Dataset extract
=== Begin Enclosure ===

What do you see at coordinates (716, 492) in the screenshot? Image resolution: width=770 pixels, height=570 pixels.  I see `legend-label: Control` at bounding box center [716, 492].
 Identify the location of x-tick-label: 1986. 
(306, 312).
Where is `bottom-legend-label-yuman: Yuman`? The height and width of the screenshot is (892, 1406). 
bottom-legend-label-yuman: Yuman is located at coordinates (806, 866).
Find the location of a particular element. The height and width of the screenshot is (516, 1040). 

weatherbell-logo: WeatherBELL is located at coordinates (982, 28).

=== End Enclosure ===
=== Begin Enclosure ===

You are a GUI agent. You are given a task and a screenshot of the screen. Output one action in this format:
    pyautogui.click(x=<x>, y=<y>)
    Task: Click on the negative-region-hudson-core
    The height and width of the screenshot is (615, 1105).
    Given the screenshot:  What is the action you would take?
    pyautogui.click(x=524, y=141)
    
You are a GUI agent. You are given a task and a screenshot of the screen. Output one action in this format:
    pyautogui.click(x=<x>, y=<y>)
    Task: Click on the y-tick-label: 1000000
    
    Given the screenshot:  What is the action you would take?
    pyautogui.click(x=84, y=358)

=== End Enclosure ===
=== Begin Enclosure ===

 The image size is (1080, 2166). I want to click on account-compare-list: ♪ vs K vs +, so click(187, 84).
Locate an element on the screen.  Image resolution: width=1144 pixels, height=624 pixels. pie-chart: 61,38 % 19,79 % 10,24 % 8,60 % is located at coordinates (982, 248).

=== End Enclosure ===

Exercise directions
Reproduce the stretch of material from the line that contains "Identify the location" through the line that contains "weatherbell-logo: WeatherBELL is", both of those lines included.

Exercise response
 Identify the location of x-tick-label: 1986. 
(306, 312).
Where is `bottom-legend-label-yuman: Yuman`? The height and width of the screenshot is (892, 1406). 
bottom-legend-label-yuman: Yuman is located at coordinates (806, 866).
Find the location of a particular element. The height and width of the screenshot is (516, 1040). 

weatherbell-logo: WeatherBELL is located at coordinates (982, 28).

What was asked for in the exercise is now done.